**REQUIRED ACTION A**
In the Switchyard Brewing article, return everything from "By Marci Creps" down to "many small businesses.".
**REQUIRED ACTION B**
Using the Switchyard Brewing article, decide whether each statement agrees with the text, and support each yes or no with the deciding words quoted from the article. (i) Cummings is asking officials to use all of the money in the fund for loans to small businesses. (ii) The chamber of commerce conference call included more than 45 business owners. (iii) Gov. Eric Holcomb announced the closure of bars and restaurants.
**REQUIRED ACTION C**
According to the Switchyard Brewing article, how much money does Cummings say is in the fund?

**EXERCISE TEXT**
By Marci Creps
Monday morning, Kurtis Cummings of Switchyard Brewing was watching CNN.
The prior evening, he’d made the difficult decision to furlough is staff. He adjusted the tap room’s hours and stopped offering up the business as a cowork space. While spring break week is normally quiet, COVID-19 fears were keeping all customers away.
While restaurants have tried to make changes to continue to operate during the COVID-19 situation, things are getting more difficult for many small businesses.
Around the country, states are choosing to close down restaurants and bars in an effort to stem the spread of the coronavirus. Watching the news, Cummings was expecting the worst before Indiana added itself to the list of states closing restaurants and bars.
“The writing is on the wall. We’re probably just going to have to close. And if that happens, the thing is, rent’s still due. The loans are still due to the bank. Payroll still has to be met at least for the previous pay period,” Cummings said.
Within the hour of talking about what was happening, Gov. Eric Holcomb announced the closure of bars and restaurants. It was a hit Cummings – and many other restaurant owners – were expecting.
But Cummings made one promise to his staff Sunday night. He would fight to keep the business alive. One way is through a change.org petition to ask that some of the funds from the Monroe County food and beverage tax be available to small, local businesses to help them through this financial crisis.
Cummings said there is about $6 million in the fund. He is asking local and state officials to consider using half of the money in the fund to offer loans to small businesses.
The idea came last week when Cummings participated in a conference call with the local chamber of commerce that included more than 45 business owners. The talk centered around concerns over COVID-19 and what businesses were doing.

**STUDY MATERIAL**
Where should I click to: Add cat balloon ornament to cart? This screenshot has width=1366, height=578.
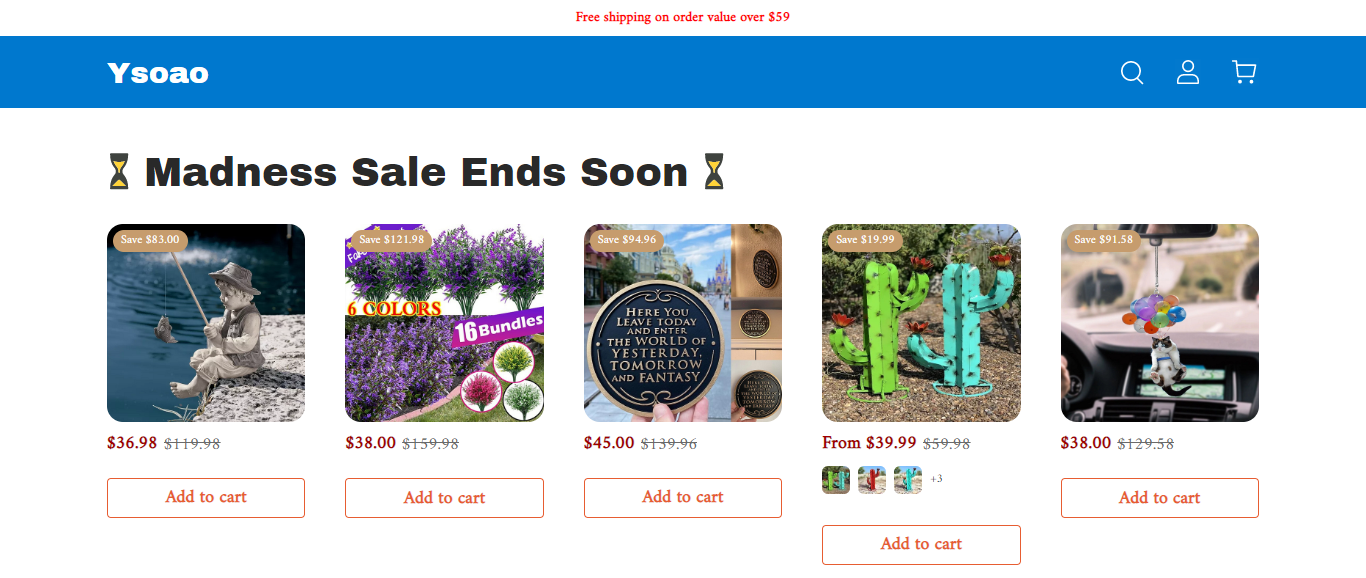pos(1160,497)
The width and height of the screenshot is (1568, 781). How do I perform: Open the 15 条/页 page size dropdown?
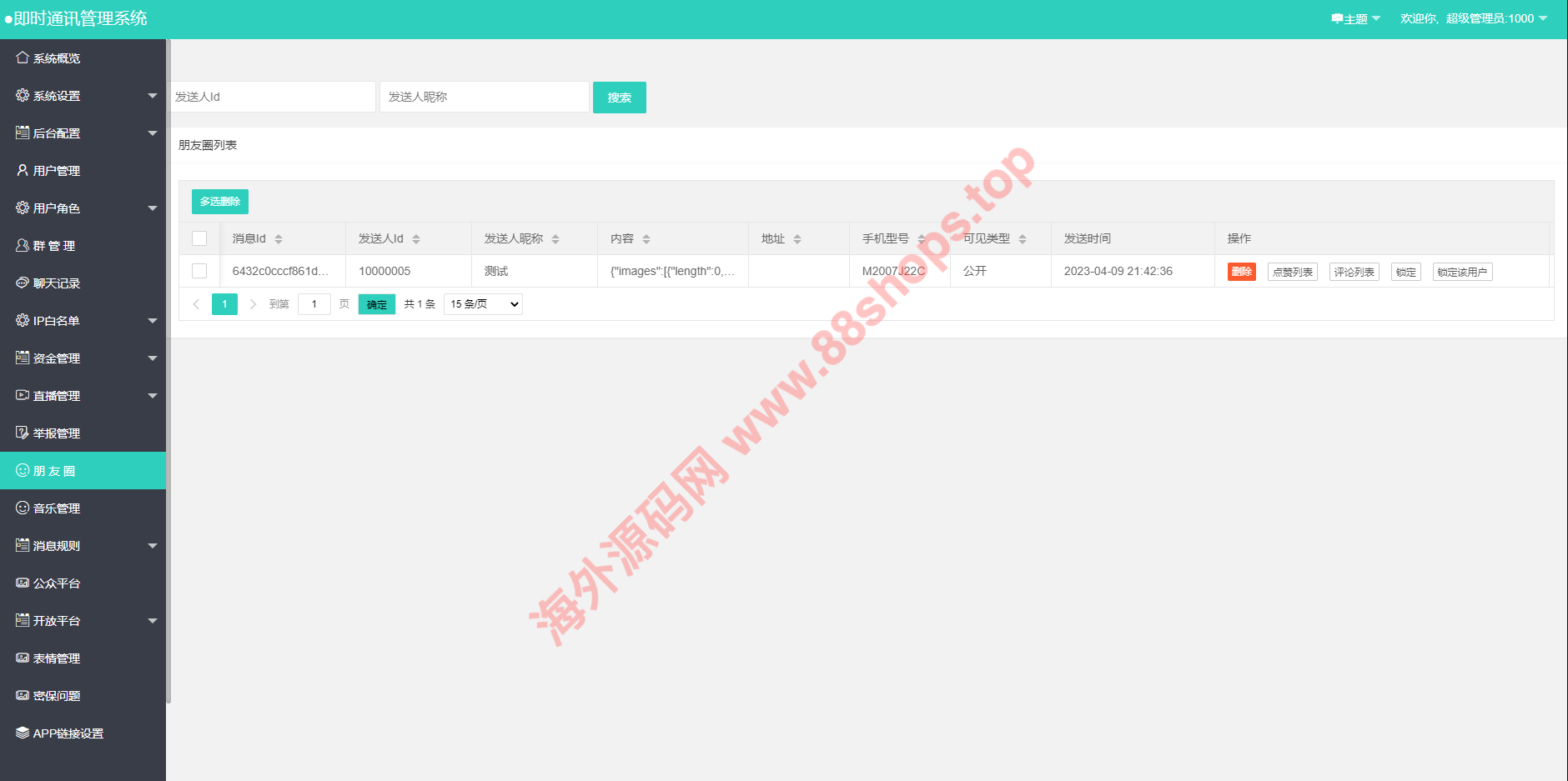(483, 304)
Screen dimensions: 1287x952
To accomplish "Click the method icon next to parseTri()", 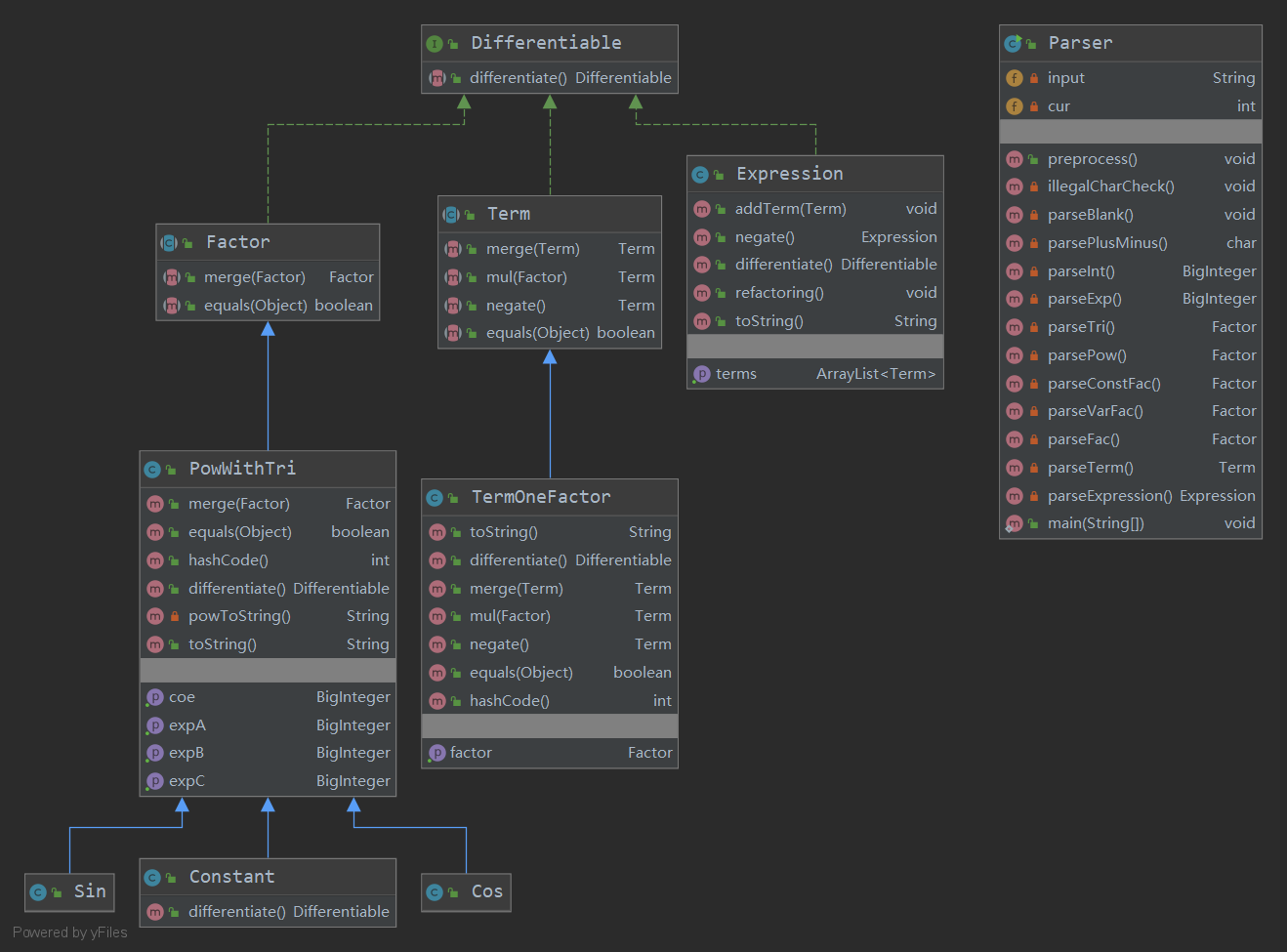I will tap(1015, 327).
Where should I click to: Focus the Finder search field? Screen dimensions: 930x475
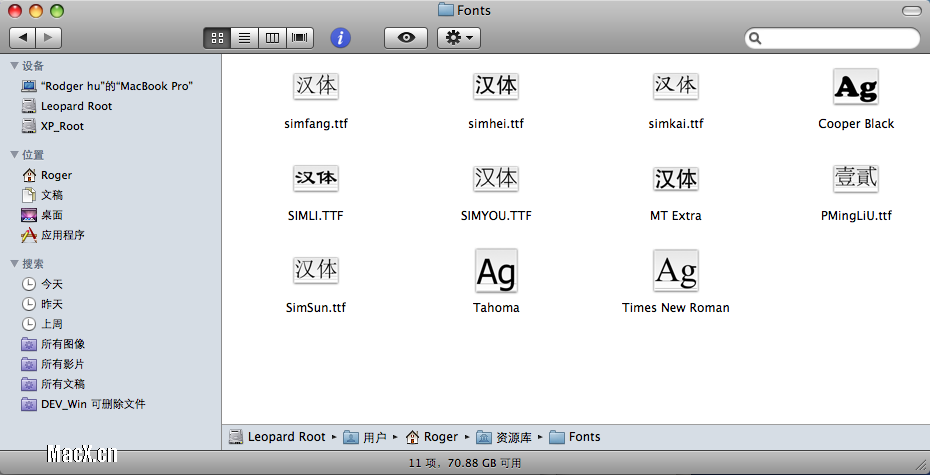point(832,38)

**EXERCISE RESPONSE A**
By Marci Creps
Monday morning, Kurtis Cummings of Switchyard Brewing was watching CNN.
The prior evening, he’d made the difficult decision to furlough is staff. He adjusted the tap room’s hours and stopped offering up the business as a cowork space. While spring break week is normally quiet, COVID-19 fears were keeping all customers away.
While restaurants have tried to make changes to continue to operate during the COVID-19 situation, things are getting more difficult for many small businesses.

**EXERCISE RESPONSE B**
(i) No: "using half of the money in the fund to offer loans to small businesses"
(ii) Yes: "included more than 45 business owners"
(iii) Yes: "Gov. Eric Holcomb announced the closure of bars and restaurants"

**EXERCISE RESPONSE C**
About $6 million.